* What to work on
When you reach the line that contains "You are a computer-use agent. Screen" in the data below, start reproducing lines exactly, and stop after the line that contains "Instruction: Click Show".

* Available records
[Start of section]

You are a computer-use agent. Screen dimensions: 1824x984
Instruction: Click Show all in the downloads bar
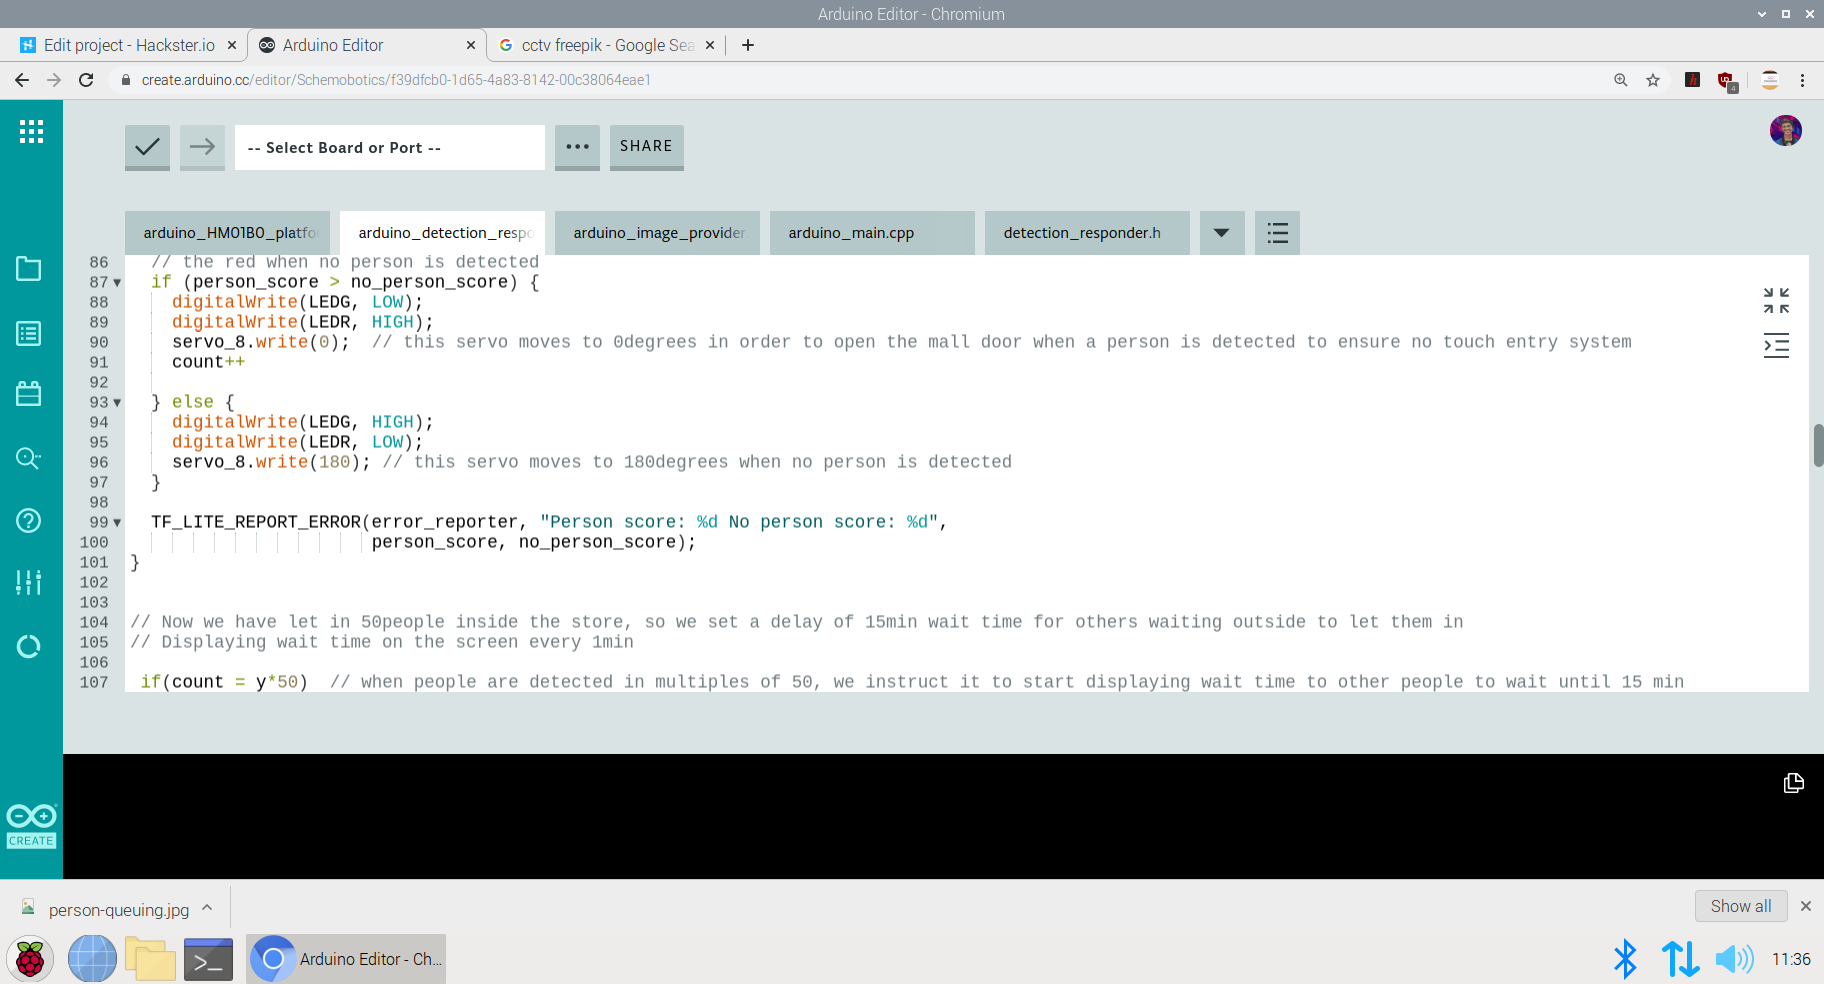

[End of section]
[Start of section]

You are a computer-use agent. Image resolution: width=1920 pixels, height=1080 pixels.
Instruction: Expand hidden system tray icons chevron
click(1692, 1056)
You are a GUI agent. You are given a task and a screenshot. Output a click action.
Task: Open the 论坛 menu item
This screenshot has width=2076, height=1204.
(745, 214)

[End of section]
[Start of section]

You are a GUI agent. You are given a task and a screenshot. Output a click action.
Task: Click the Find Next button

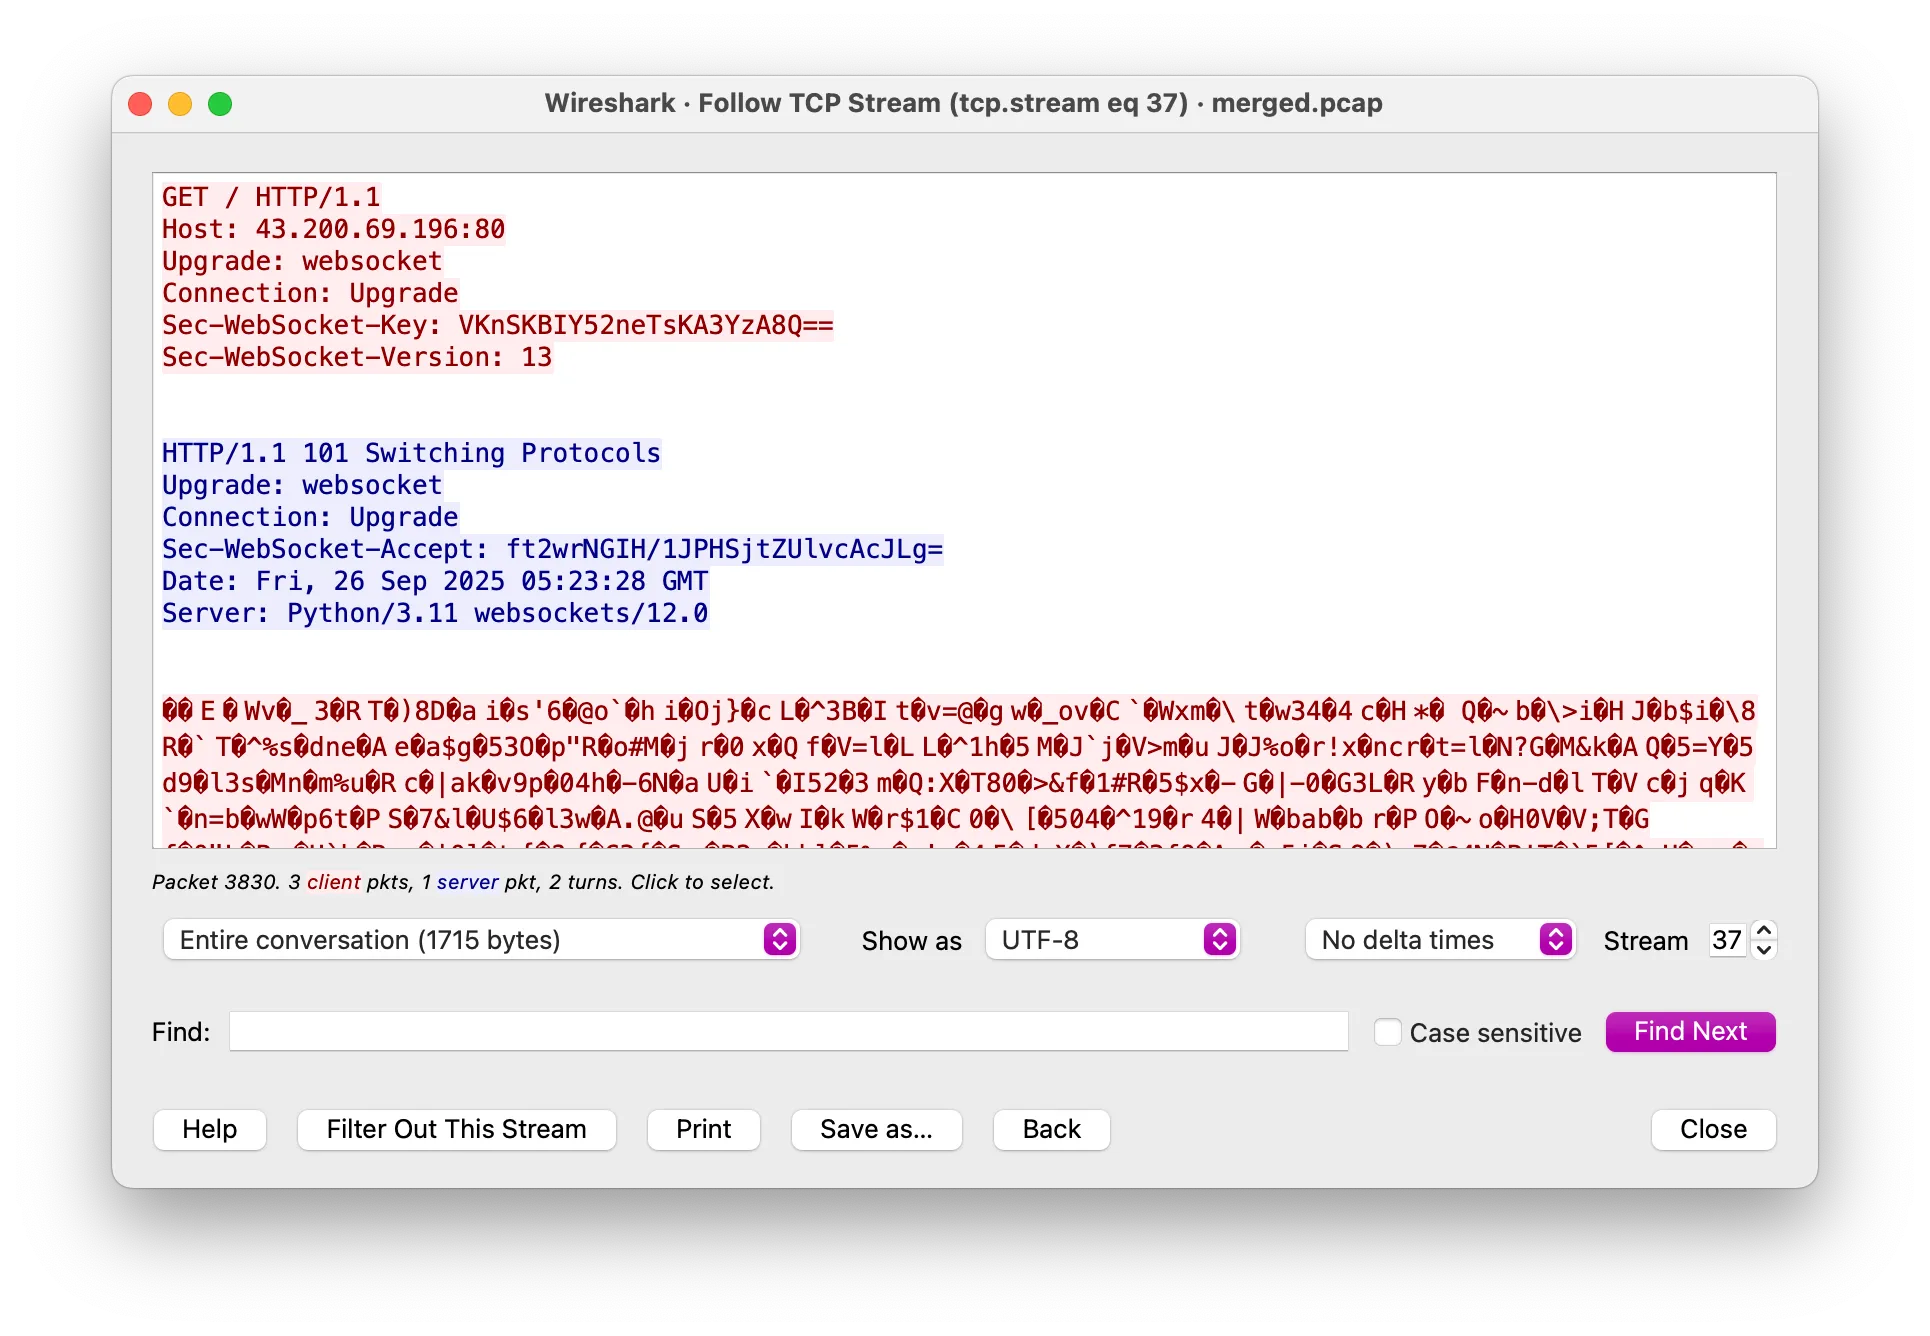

[End of section]

* Answer for this exercise
You are a computer-use agent. Screen dimensions: 1824x984
Instruction: Click Show all in the downloads bar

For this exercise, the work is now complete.